It is fairly true, what is your definition here? The main attack vector today is malicious mails being opened. These usually don't target linux systems and fail to execute.
Sure, it is circumstancial security, but exploits exist for mobile devices as well.
Media decoders are an important attack vector. Examples include PDF viewers and the library that produces thumbnails for display by the file browser. (One way to attack a media decoder is to get the user to open a malicious email, but there are other ways.)
The web browser is an important attack vector, and there are no Linux distros that sandboxes the browser anywhere near as effectively as Android and ChromeOS do except maybe Qubes, but Qubes is stuck using X for the display server and using Zen, both of which have been abandoned by their maintainers and aren't receiving enough maintenance attention to fix security vulnerabilities. I.e., Qubes's reputation for security probably comes from the fact that it was relatively secure many years ago.
Android and ChromeOS use selinux to sandbox the browser. Fedora uses selinux, too, but it only sandboxes server software: any program including a web browser started by the user is unconstrained (unaffected) by Fedora's selinux implementation.
The kernel is another important attack vector (and Linus has always been bored by and impatient with security considerations.)
Ditto the C library. Note that GrapheneOS uses a special, hardened C libary (which in the last few years has migrated to at least one security-focused Linux distro, namely, secureblue, but of course none of the people that show up here on HN proudly proclaiming that Linux is more secure than iOS or Android use secureblue, and the lead of the secureblue project freely admits that MacOS iOS Android and ChromeOS are more secure than secureblue is).
You know how one of the arguments for Wayland is the fact that there is no way to prevent any process from reading the contents of any X window? Well, to actually achieve this "window privacy" inherent in Wayland requires active support from the compositor, and Gnome has the only Wayland compositor that actually provides this support.

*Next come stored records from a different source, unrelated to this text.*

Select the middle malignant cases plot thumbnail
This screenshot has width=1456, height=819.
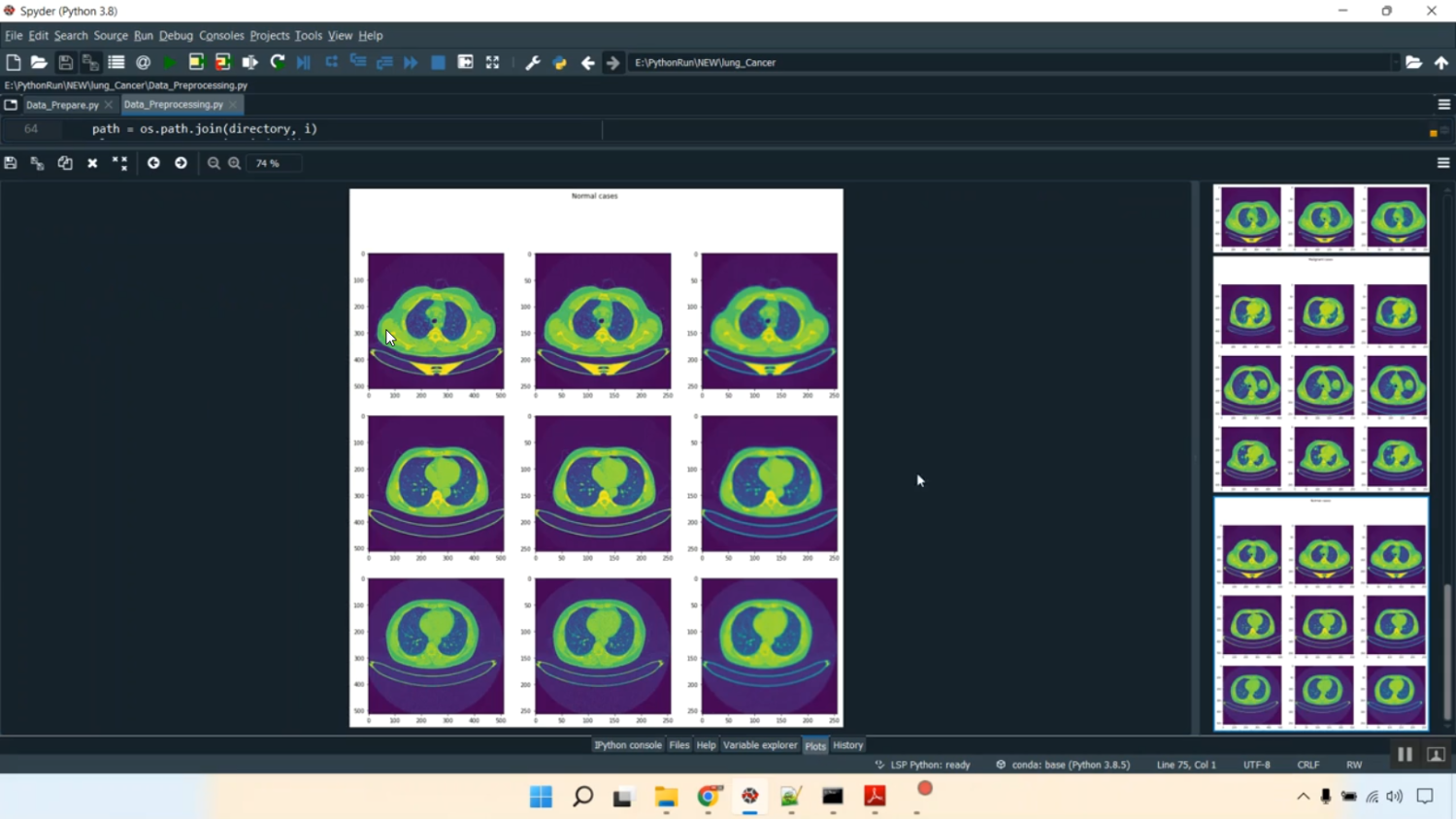pos(1321,375)
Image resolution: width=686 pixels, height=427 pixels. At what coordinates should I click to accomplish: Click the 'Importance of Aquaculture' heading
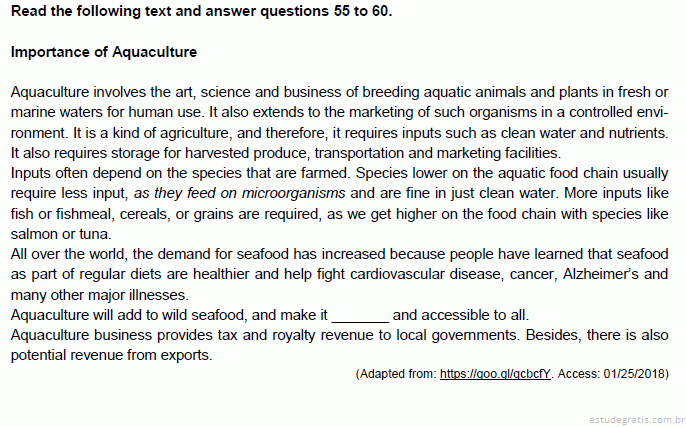pyautogui.click(x=104, y=52)
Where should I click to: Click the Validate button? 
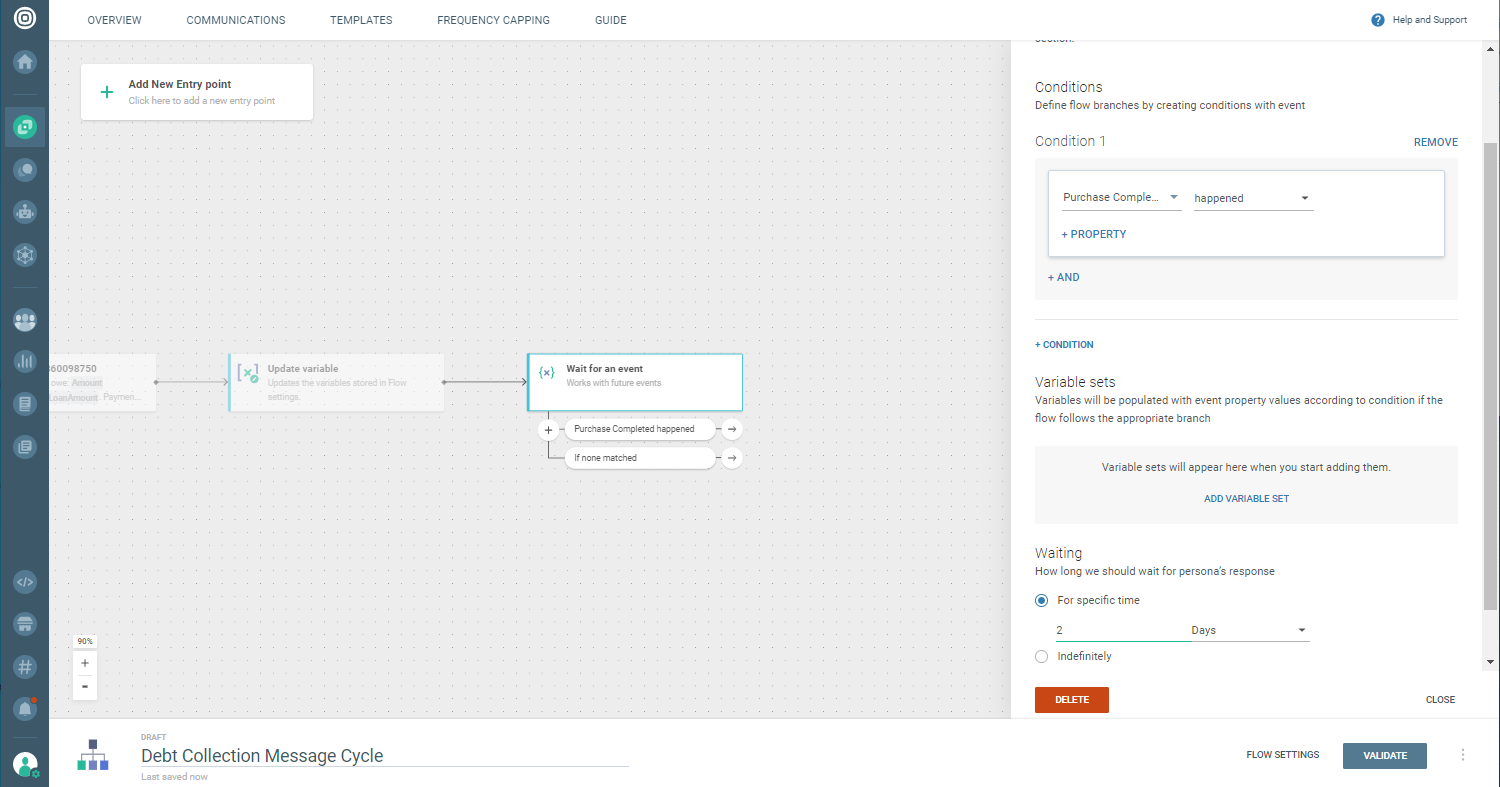pos(1384,755)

Till the vulnerability started getting exploited some time last year, anyone could upload a theme to KDE's theme store that could run arbitrary code when the user chose to install it. No one was reviewing uploaded themes for malware or warning users of the danger.
Hyprland uses a trampoline (files at a known location in the file system that are occasionally executed by Hyprland) for reasons that are hard to explain if we assume that Hyprland's maintainers care anything about security.